Ross had tried to get a legitimate mortgage in another neighborhood, but was told by a loan officer that there was no financing available. The truth was that there was no financing for people like Clyde Ross. From the 1930s through the 1960s, black people across the country were largely cut out of the legitimate home-mortgage market through means both legal and extralegal. Chicago whites employed every measure, from “restrictive covenants” to bombings, to keep their neighborhoods segregated.
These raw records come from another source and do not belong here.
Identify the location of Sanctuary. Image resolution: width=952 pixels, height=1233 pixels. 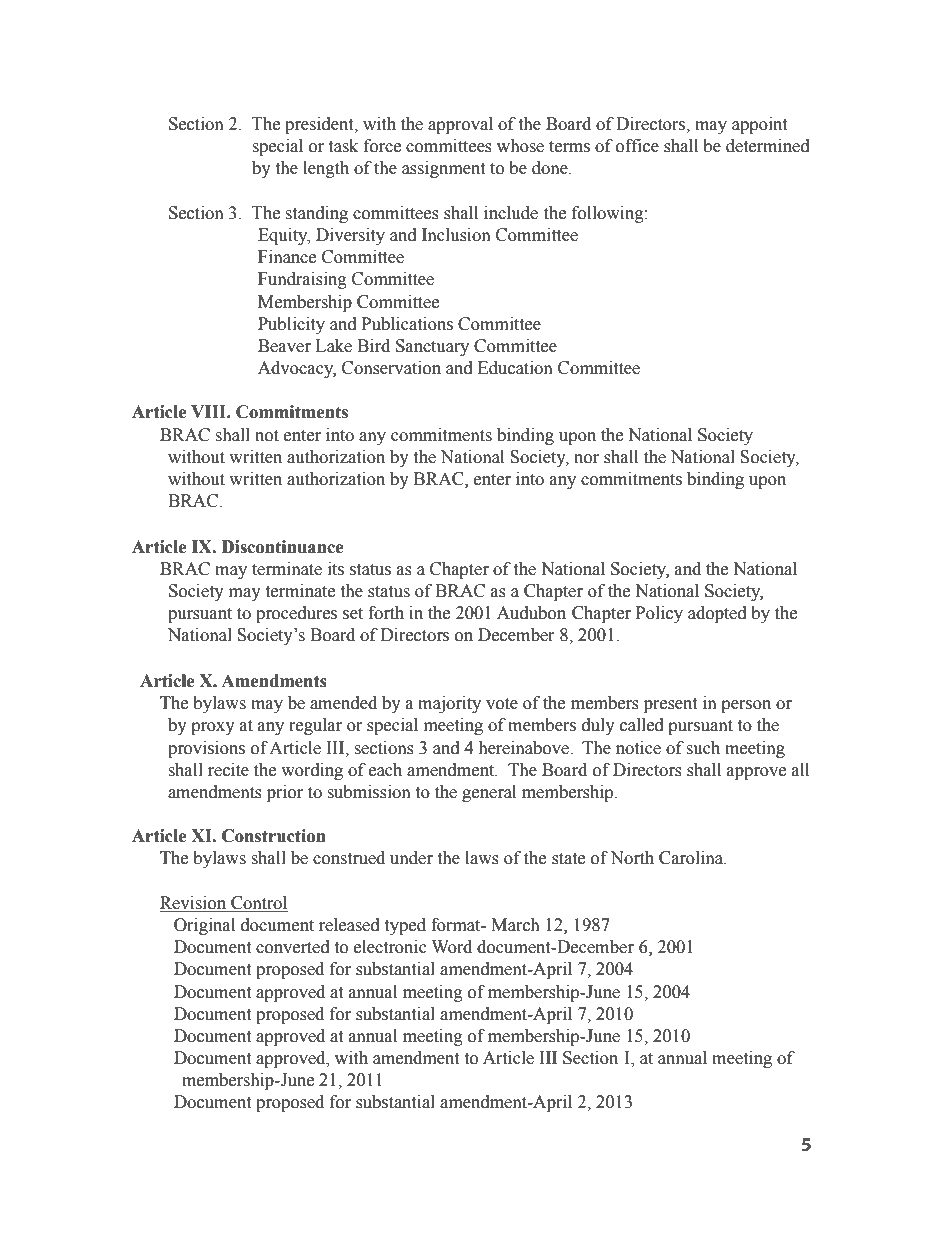
(432, 347).
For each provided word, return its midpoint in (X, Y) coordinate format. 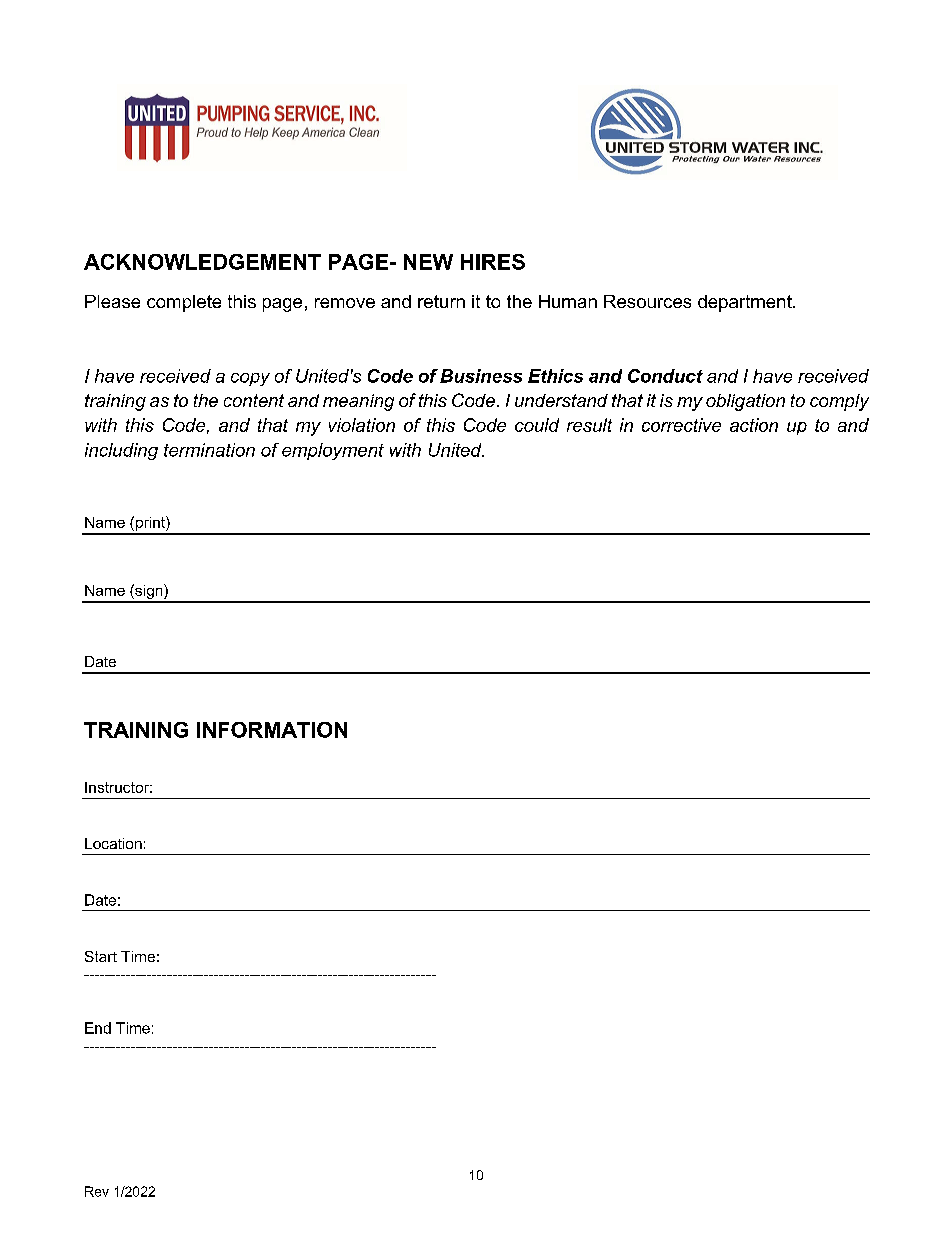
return (441, 301)
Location (113, 843)
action (754, 425)
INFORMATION (272, 730)
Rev (97, 1191)
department (746, 303)
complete (184, 303)
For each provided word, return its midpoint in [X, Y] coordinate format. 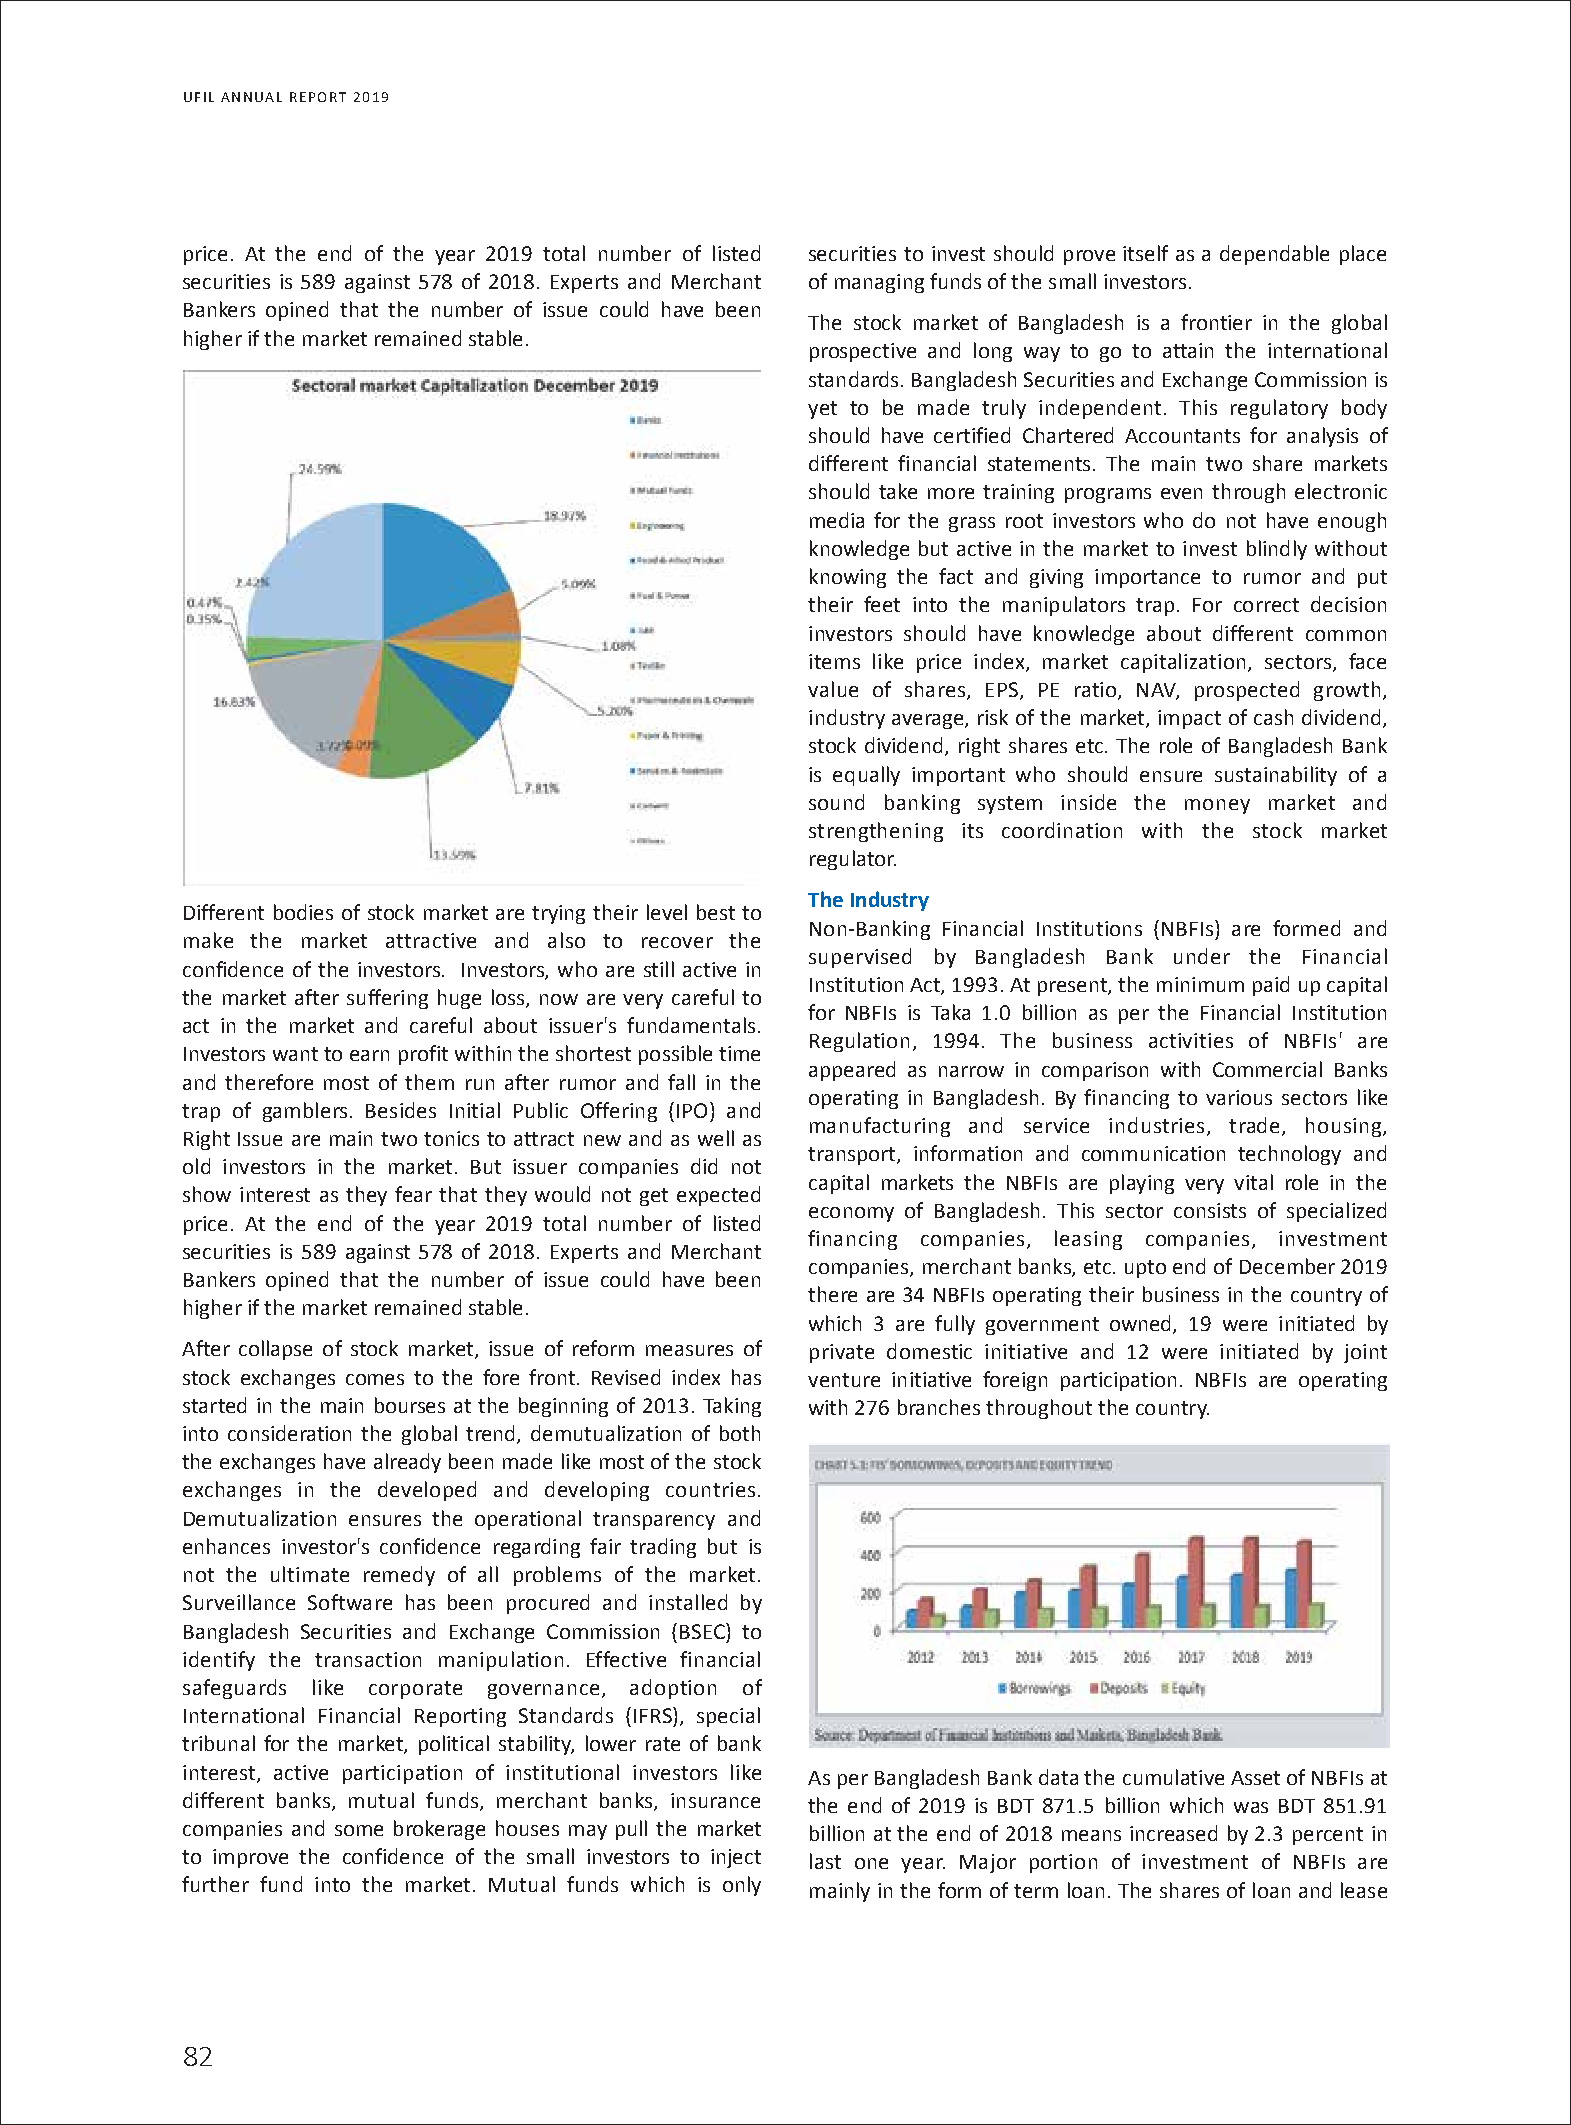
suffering [387, 999]
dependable [1274, 255]
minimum [1200, 984]
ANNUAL [251, 97]
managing [879, 283]
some [359, 1830]
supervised [860, 958]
Their efforts were buttressed by the federal government. In 1934, Congress created the Federal Housing Administration. The FHA insured private mortgages, causing a drop in interest rates and a decline in the size of the down payment required to buy a house. But an insured mortgage was not a possibility for Clyde Ross. The FHA had adopted a system of maps that rated neighborhoods according to their perceived stability. On the maps, green areas, rated “A,” indicated “in demand” neighborhoods that, as one appraiser put it, lacked “a single foreigner or Negro.” These neighborhoods were considered excellent prospects for insurance. Neighborhoods where black people lived were rated “D” and were usually considered ineligible for FHA backing. They were colored in red. Neither the percentage of black people living there nor their social class mattered. Black people were viewed as a contagion. Redlining went beyond FHA-backed loans and spread to the entire mortgage industry, which was already rife with racism, excluding black people from most legitimate means of obtaining a mortgage.
So I'm reading the article and this section needs to really stand out to black people and public education:
I remember breaking it down to @Napoleon that shyt like redlining, racism at the FHA, and how public schools are funded (property tax) is one of the many reasons black people need to separate from cacs. That was when I first suspected him of being a white supremacist, and his posts over the last couple months have just reaffirmed my belief
I never denied this????
Reparations in the form of scholarships, building schools, and improving neighborhoods (not just so rich white people can move in) would be a great idea. But not as in cash money, because most would just give that right back to white people anyway.
your giving money right back to white people with your idea as wellReparations in the form of scholarships, building schools, and improving neighborhoods (not just so rich white people can move in) would be a great idea. But not as in cash money, because most would just give that right back to white people anyway.
You have so little faith in black people that you don't think we have more common sense than to just buy rims, jewelry, and start record labels ???